[begin Text shown]

Our Business Opportunities
Our many opportunities for client development in the digital
signage industry are growing virtually exponentially. While many companies in
our industry have traditionally outsourced all or part of their content
creation, Data Call serves as a provider of dynamic active content to clients on
a tailored basis. Whether a client desires general entertainment information for
customers, such as news, sports, stock market quotes, etc. or location-specific
content, such as local weather, traffic, product sales and specials, etc., our
research has validated our long-held assumption that dynamic content draws and
retains our clients' target viewers to their digital signage and keeps them
engaged throughout the presentation.
Since our inception, management has developed strong
relationships working with the leaders in digital signage. Collaborative efforts
successfully created the data formats and means of communication to facilitate
the delivery of our dynamic content more easily and efficiently by our clients
for integration into their hardware and software products, setting industry
standards.
Partners, Not Customers
Data Call's approach to our clients is to build long-lasting
partnerships by creating client relationships that we believe are unique in the
digital signage industry. We do this because we understand that each client has
its own content requirement. In developing dynamic content for individual
digital signage clients, we have identified three content-related factors: (i)
reliability; (ii) objectivity; and (iii) ease of implementation. To address the
reliability requirement, we have elected to enter into license arrangements with
the leading providers of news, weather, sports and financial information, among
other client-desired content rather than either: (i) downloading and repackaging
content sourced from the Internet (which may be illegal); or (ii) pulling RSS
feeds (which may come and go at the provider's whim). Licensing data from these
premier providers has also served us by satisfying the second criteria,
objectivity. Because it is commonly recognized that Internet content may often
be unreliable, unverifiable and biased, we have determined that we could not
simply use unfiltered Internet content for delivery to our clients. To achieve
ease of implementation, our licensing of data facilitates the ease of delivery
to and implementation and use by our client/partners. Data Call has understood
that it's Digital Signage and Kiosk clients needed more complete service than to
endeavor the sourcing of active content from multiple vendors. As a result, our
flexible content packages permit our clients to do "one stop shopping" for all
of their dynamic content requirements by a single sublicense from us. Ease of
implementation also would require that the multiple formats of all Data Call's
data providers be distilled into a single, usable format.

[end Text shown]
[begin Entries]

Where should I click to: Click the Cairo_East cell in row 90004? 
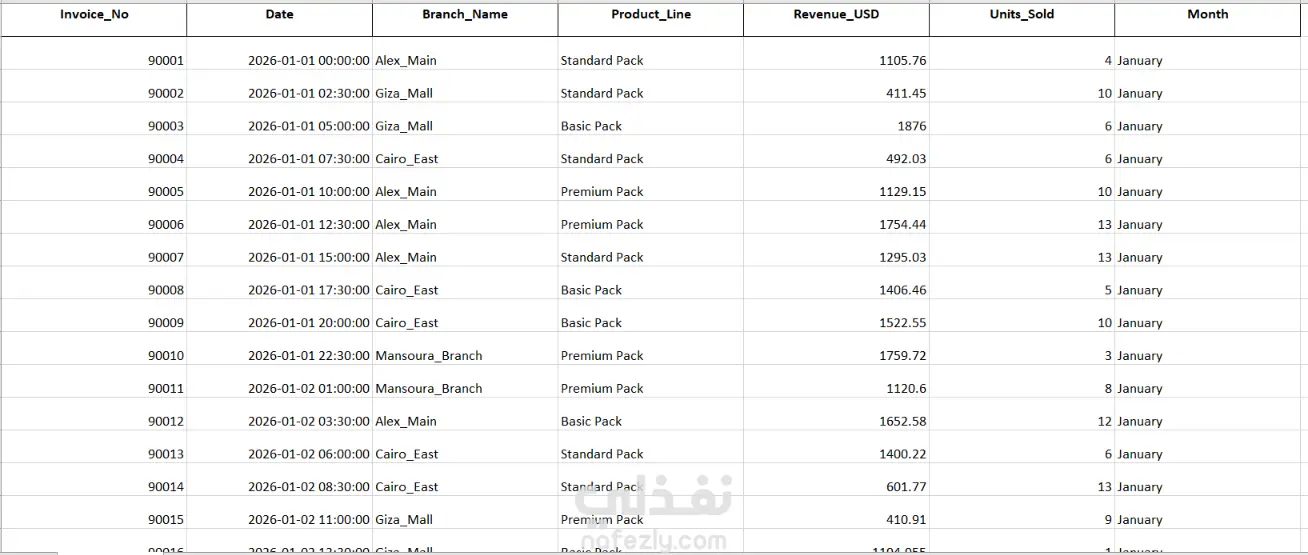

[end Entries]
[begin Entries]

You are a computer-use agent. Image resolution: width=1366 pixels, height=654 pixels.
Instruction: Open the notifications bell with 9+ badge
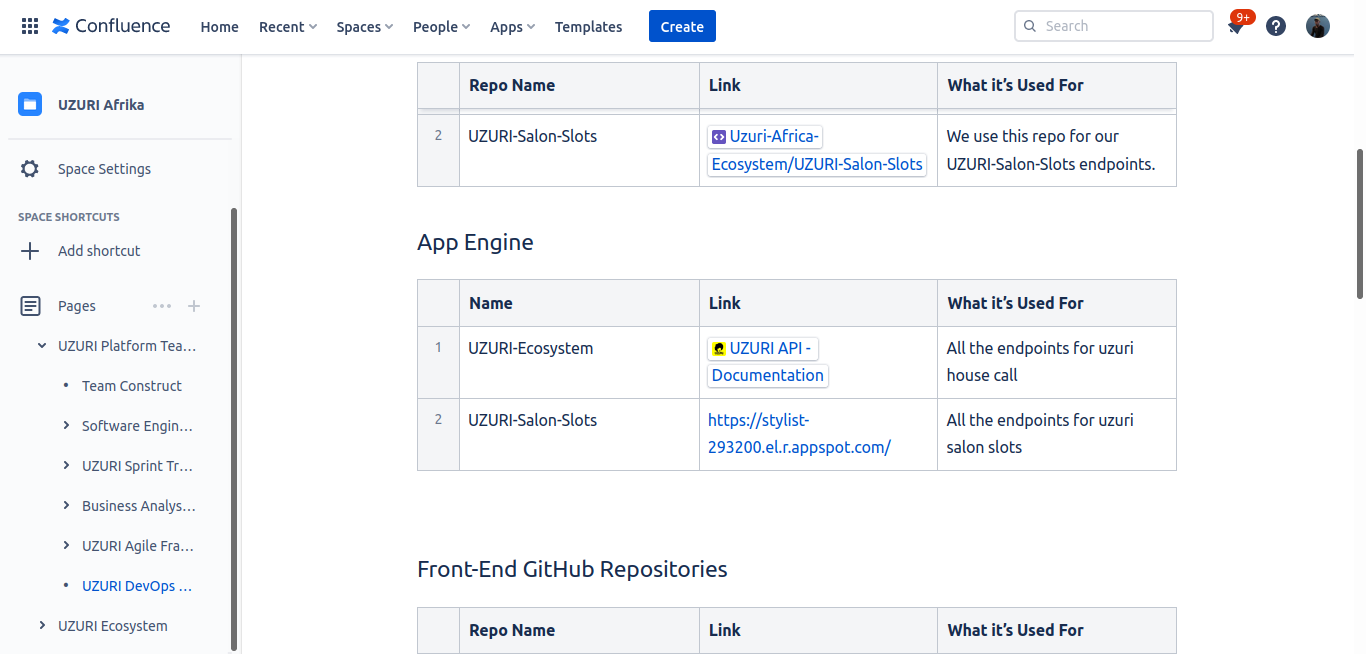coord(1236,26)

[end Entries]

## [Directions]
Write the next part of the passage about Data Call's digital signage content business, starting right after its last sentence.

## [Result of the exercise]
We enable our clients to receive customized dynamic content
which may be displayed in a multitude of ways (banners, tickers, scrolls or
artistically integrated with the overall presentations). We have created and
produced multiple sets of common data layouts in the industry-standard XML
(extensible markup language) format inclusive of MRSS. With the advent of HTML5,
even more delivery methods have been made available to our clients, many of whom
have found these new formats to be easily integrated into their products.
Nevertheless, we have also produced customized data formats to the exact and
specific requirements of our clients/partners, which, we believe ensures a
higher level of reliability and ease of integration.
Market demand, opportunity and technology converge at a
single point in time, and Data Call is there. Our integrity continues to build
our business. Digital signage platforms are evolving to meet mass market
requirements, costs for hardware and software are falling to the point of
becoming commodities and the markets for digital signage are clarifying through
historical trial and error.
Business Operations
In August of 2013, we announced the release of our Direct
Lynk Media (DLMedia) product. The DLMedia product encapsulates the Direct Lynk
Messenger product with major enhancements and options that allow the client to
select and include in their feed images relative to the news feeds. Also in the
release, both Weather and Traffic image products have been enhanced
considerably. Other additions included within the release bring more value to
the company's clients and create more interest from new and existing clients.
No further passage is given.